Ecco l'ennesimo "sì".

Non riuscivo mai a dire no, a nessuno.

Non dicevo no alla commessa, nonostante stesse provando a vendermi qualcosa di cui non avevo bisogno. Non dicevo no a mia madre quando mi incaricava di sbrigare le sue solite commissioni. Non dicevo di no ai miei professori quando mi proponevano di contribuire agli studi per le loro ricerche. Non dicevo no nemmeno ad Iris e Pier, i miei migliori amici, e questa forse era l'unica cosa di cui non mi pentivo mai. Le loro erano quasi sempre richieste di aiuto in situazioni hot che riguardavano ragazzi. Non a caso, anche scorsa settimana un "sì" scivolò fuori dalle mie labbra senza che me ne rendessi conto, quando Pier mi chiese di pedinare per l'ennesima volta il suo sogno erotico, Kiko Dower. Si innamorò di lui al suo tredicesimo compleanno, quando Kiko gli rubò un bacio a stampo per fargli gli auguri, scappando via subito dopo. Anche se adesso avevamo quasi tutti diciotto anni, alcune cose non cambiavano mai, ci divertivamo con poco.
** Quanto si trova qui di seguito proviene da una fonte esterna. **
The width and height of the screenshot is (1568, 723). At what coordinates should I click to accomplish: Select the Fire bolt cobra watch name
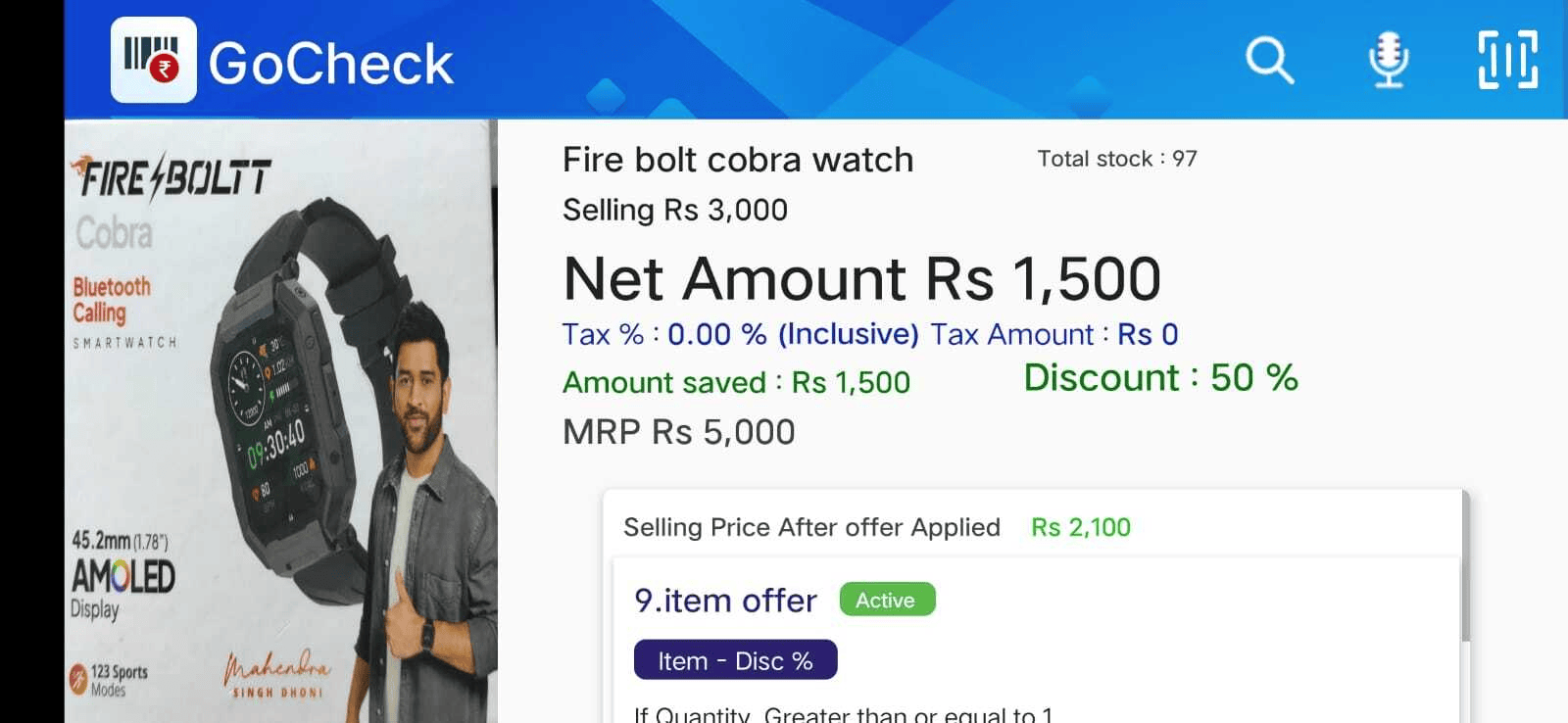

«Hai preso tutto ciò che ti serviva?» mi chiese Iris non appena mi vide uscire dal negozio di cosmetici. Aveva un'espressione divertita, probabilmente intuì che avevo ceduto un'altra volta.

Annuii e raggiungemmo l'uscita del centro commerciale. Mentre cercavo le chiavi della macchina in borsa, chiesi ad Iris se voleva trattenersi per pranzo, proponendole le famose lasagne di mia madre.

Non mi fece neanche finire di pronunciare il nome del piatto che un urlo di gioia mi bucò il timpano. Non avevo dubbi sulla sua reazione, perciò accesi il motore e mi diressi verso casa, senza soffermarmi davanti casa sua.

Non appena entrammo, Iris si cimentò in cucina a salutare mia madre, io dissi che le avrei raggiunte poco dopo. Andai in camera mia, posai le buste con i miei nuovi acquisti e una lettera sulla mia scrivania attirò la mia attenzione.

"Per Alexandra". Che strano, non ricevevo mai posta e da quando mio padre se ne era andato tutte le lettere erano sempre intestate a mia madre.

«È pronto a tavola» sentii urlare mia madre. Ogni giorno non capivo il motivo dei suoi strilli quando mi doveva chiamare, in fondo abitavamo in una casa piccola e sapeva perfettamente che odiavo le persone che alzavano la voce. Anche quando lei e papà litigavano, io correvo in camera mia e mettevo subito le cuffie per non sentirli.

Decisi di dedicarmi all'apertura della lettera dopo pranzo e andai in cucina.

«Tesoro, ti sei lavata le mani?» chiese mia madre con un tono rassegnato, consapevole che per certe cose sarei rimasta una bambina a vita.

Arrossendo per l'imbarazzo, andai a lavarle e le raggiunsi a tavola.

Con mia madre non avevo bel rapporto. Lei dedicava troppo tempo al suo lavoro ed io passavo sempre in secondo piano. Il mio punto di riferimento, mio padre, andò via l'anno scorso e con lui il pezzo più grande del mio cuore.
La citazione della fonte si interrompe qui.